Stored items:
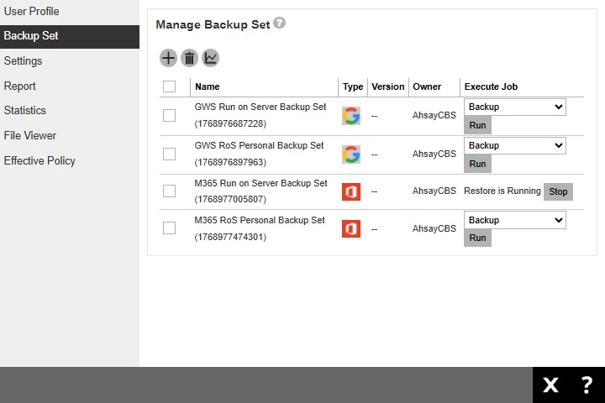
Task: Click the add backup set plus icon
Action: (168, 58)
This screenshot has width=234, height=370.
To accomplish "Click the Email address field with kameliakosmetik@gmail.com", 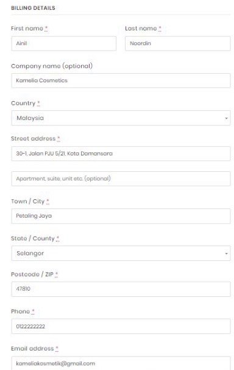I will 121,363.

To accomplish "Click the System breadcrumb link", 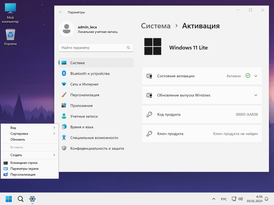I will pyautogui.click(x=156, y=26).

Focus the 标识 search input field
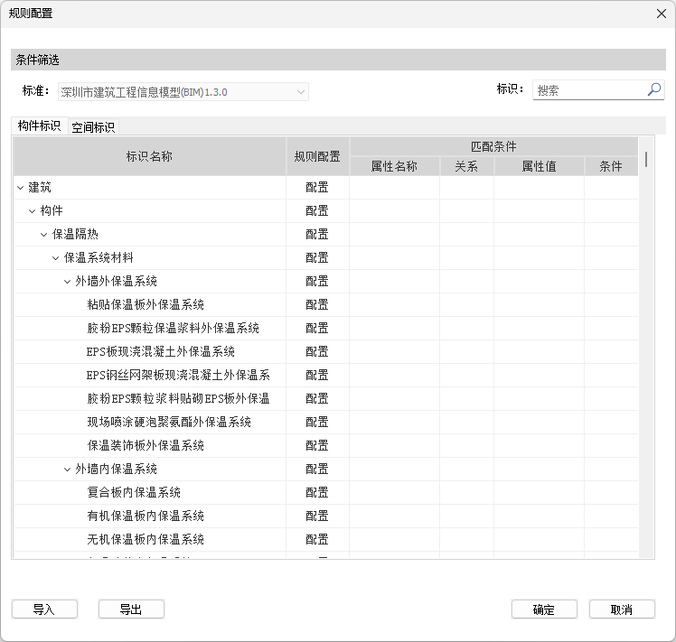[x=587, y=90]
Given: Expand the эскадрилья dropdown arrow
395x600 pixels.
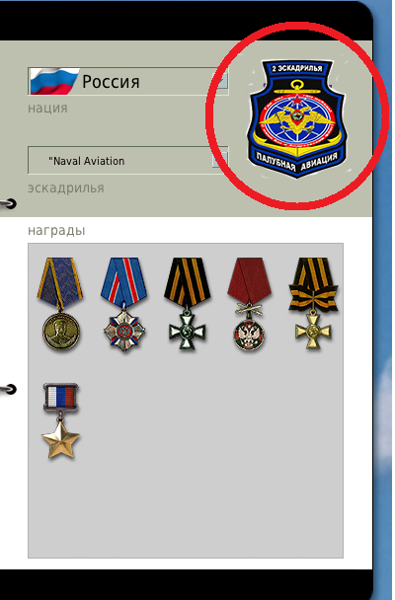Looking at the screenshot, I should [x=220, y=160].
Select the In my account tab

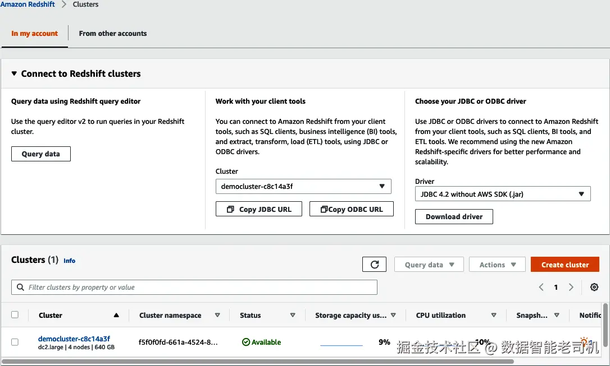coord(35,34)
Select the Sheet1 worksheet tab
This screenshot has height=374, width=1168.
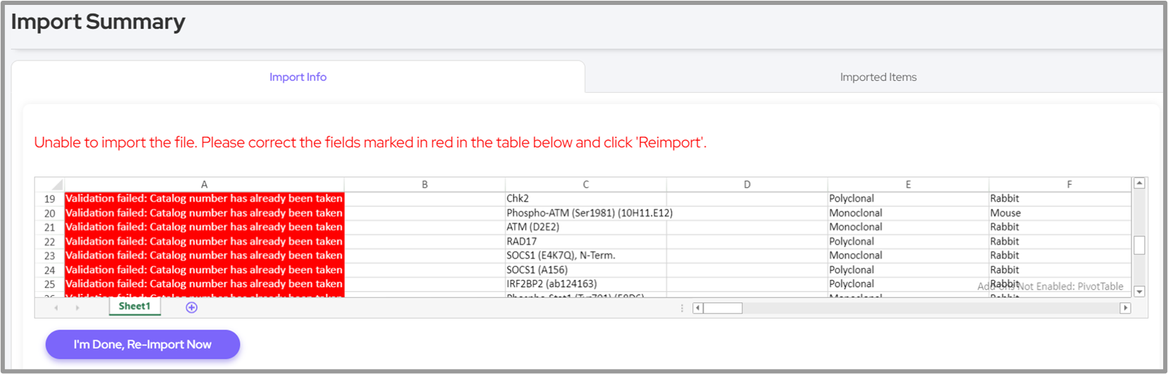(x=134, y=307)
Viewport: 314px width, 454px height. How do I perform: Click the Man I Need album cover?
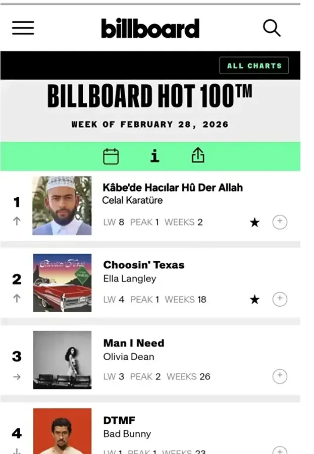click(x=62, y=360)
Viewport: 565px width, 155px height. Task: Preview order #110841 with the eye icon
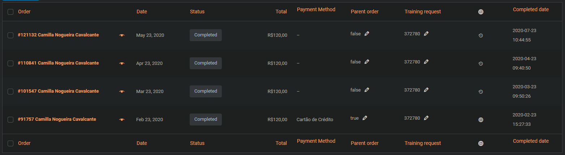pyautogui.click(x=122, y=63)
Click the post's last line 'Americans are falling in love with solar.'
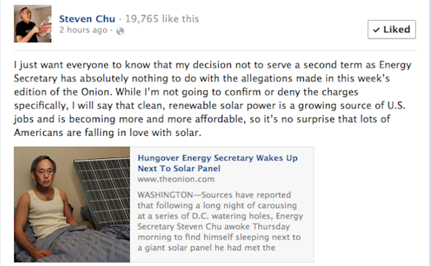 click(x=108, y=133)
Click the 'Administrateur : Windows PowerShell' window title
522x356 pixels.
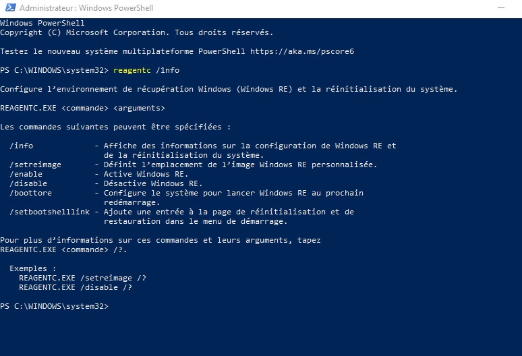pos(76,9)
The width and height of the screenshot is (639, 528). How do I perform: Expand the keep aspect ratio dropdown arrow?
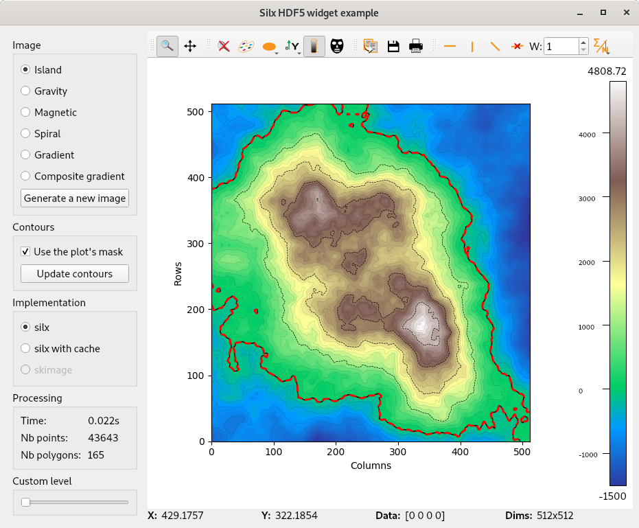tap(276, 51)
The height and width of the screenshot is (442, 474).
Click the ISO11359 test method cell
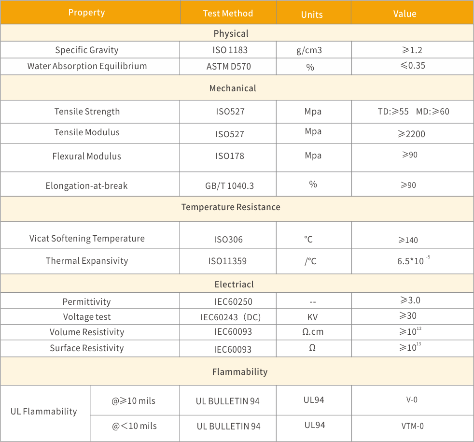[227, 261]
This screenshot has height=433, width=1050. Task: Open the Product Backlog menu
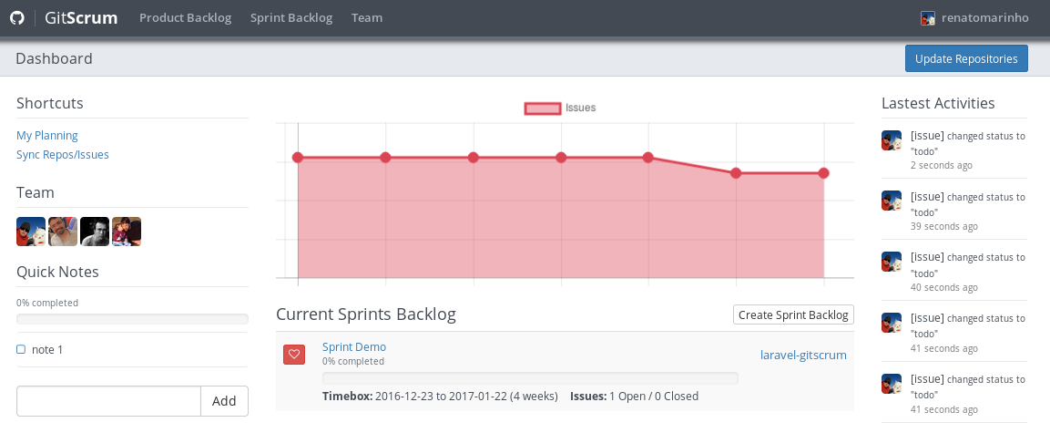tap(186, 18)
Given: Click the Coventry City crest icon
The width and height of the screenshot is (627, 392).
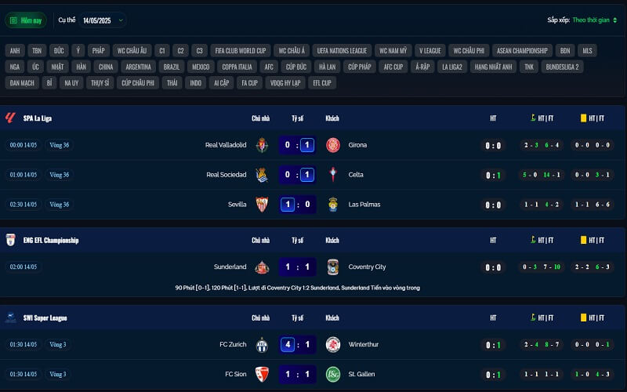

The task
Among the lines above, the one with "Focus the 标识 search input field" opens the part to repeat and the one with "Click the 'Administrateur" closes it; repeat only that part exactly, with no pictures.

Answer to this exercise
Focus the 标识 search input field
[x=587, y=90]
Given: Expand the эскадрилья dropdown arrow
395x600 pixels.
Looking at the screenshot, I should [x=220, y=160].
Select the In my account tab

coord(35,34)
Select the Sheet1 worksheet tab
This screenshot has height=374, width=1168.
(x=134, y=307)
Viewport: 314px width, 454px height. How do I perform: Click the Man I Need album cover?
click(x=62, y=360)
Viewport: 565px width, 155px height. Task: Preview order #110841 with the eye icon
pyautogui.click(x=122, y=63)
Click the post's last line 'Americans are falling in love with solar.'
 click(x=108, y=133)
Click the 'Administrateur : Windows PowerShell' window title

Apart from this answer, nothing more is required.